The MAPS workshop aims to achieve two primary goals:
First, it seeks to unite researchers from CV, NLP, HCI, social sciences, and humanities, recognizing that creating pluralistic multimodal AI systems demands both technical expertise and a nuanced understanding of human values and contexts. The workshop will bring together interdisciplinary experts to define a shared vocabulary around culture, geo-diversity, and pluralism in multimodal AI, while enabling discussions across the entire model development stack, from equitable data collection and optimization objectives that amplify underrepresented communities, to post-training methods including alignment. To facilitate this exchange of ideas, we will feature invited talks and panel discussions with leading researchers, alongside short paper submissions of up to four pages. All accepted papers will be presented in a poster session.

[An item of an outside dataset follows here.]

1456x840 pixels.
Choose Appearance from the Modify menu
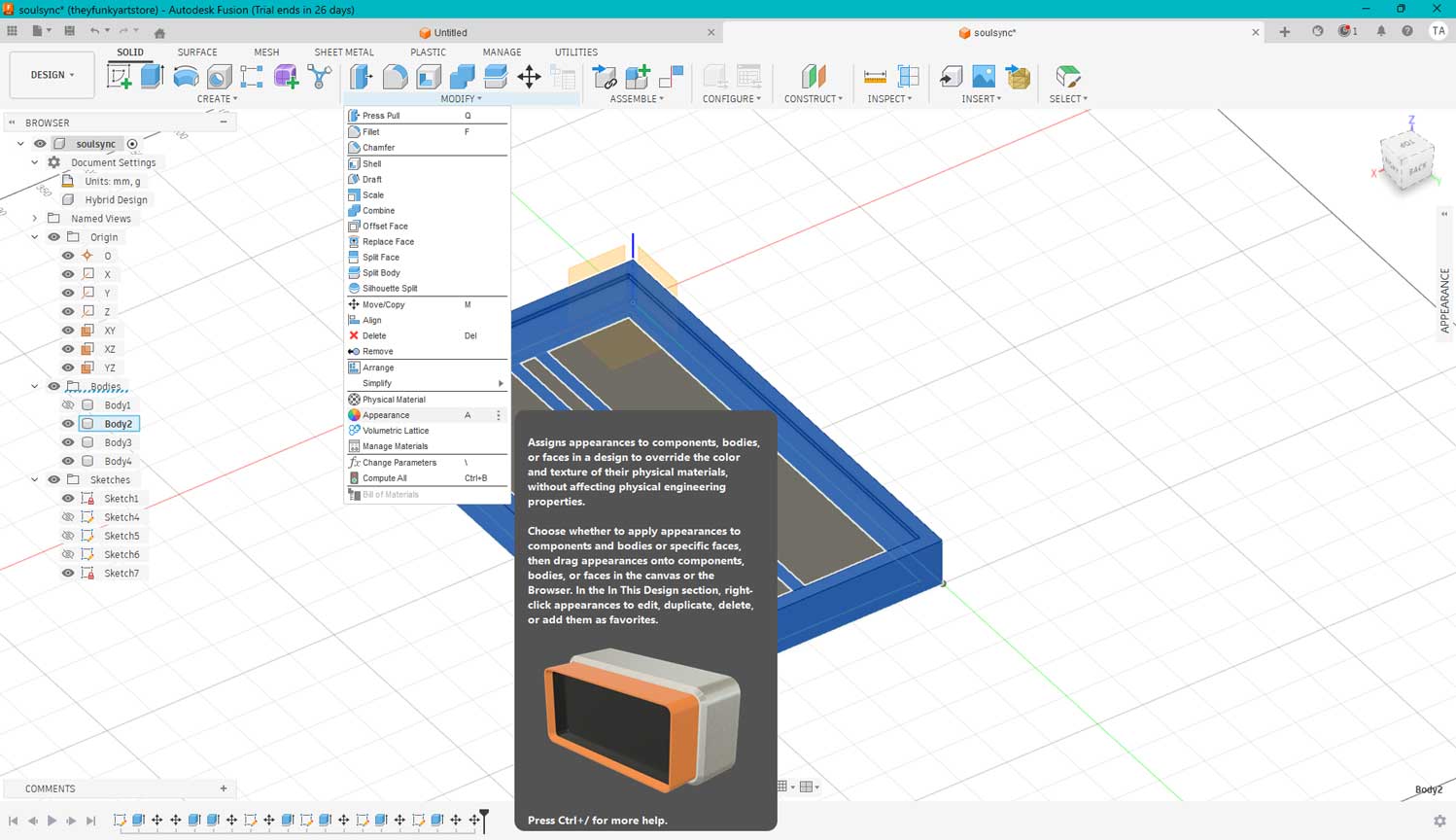(x=386, y=415)
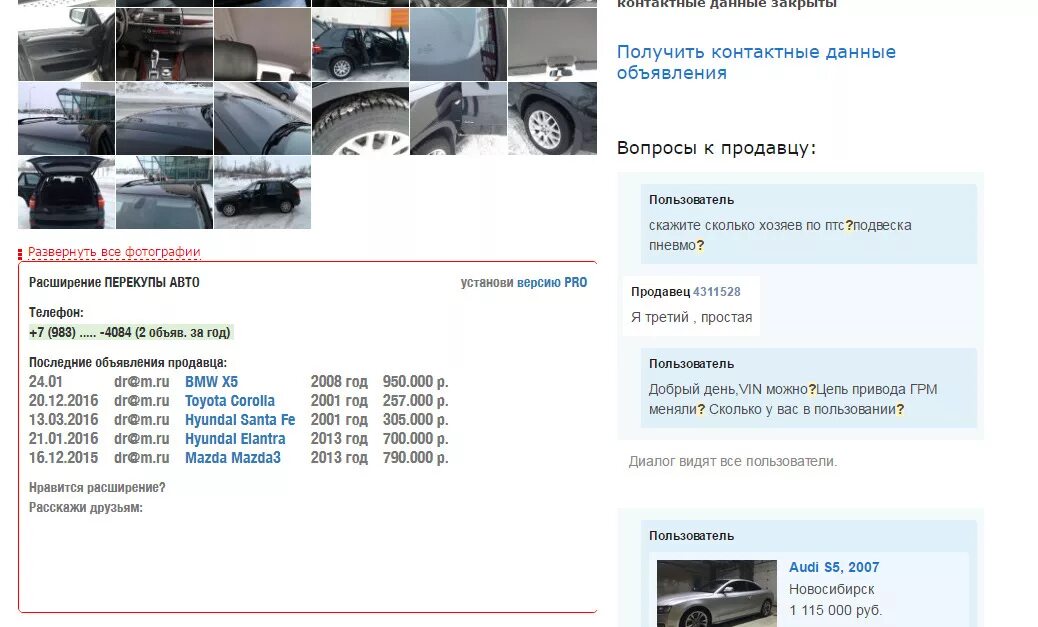Open the 'Получить контактные данные объявления' link

click(756, 62)
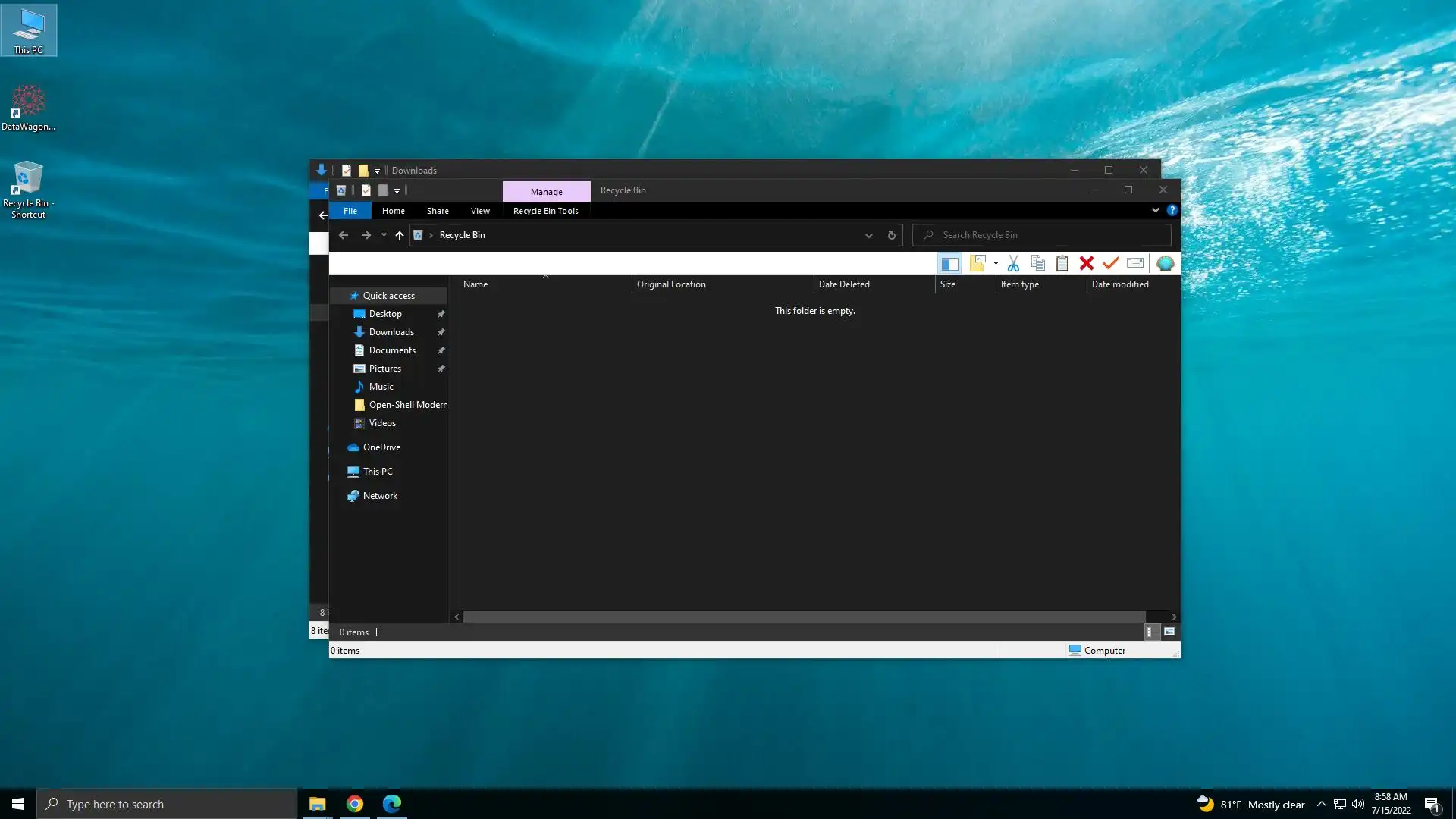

The second goal of the workshop is to benchmark progress in cultural adaptation capabilities of multimodal AI systems by hosting the Machine Translation for Vision (MTV) challenge, which won Best Paper in EMNLP 2024. The MTV challenge asks participants to build systems that "translate" images culturally, i.e., adapting source images to be appropriate for target cultures. Humans already do this in movie adaptations, advertisements and education, but the best AI systems have very low success rates, giving us massive headroom for innovation. The results and winning entries will be presented at the workshop advancing both technical capabilities and practical applications. By fostering healthy competition, we aim to catalyze the creation of multimodal AI systems with truly global cultural awareness.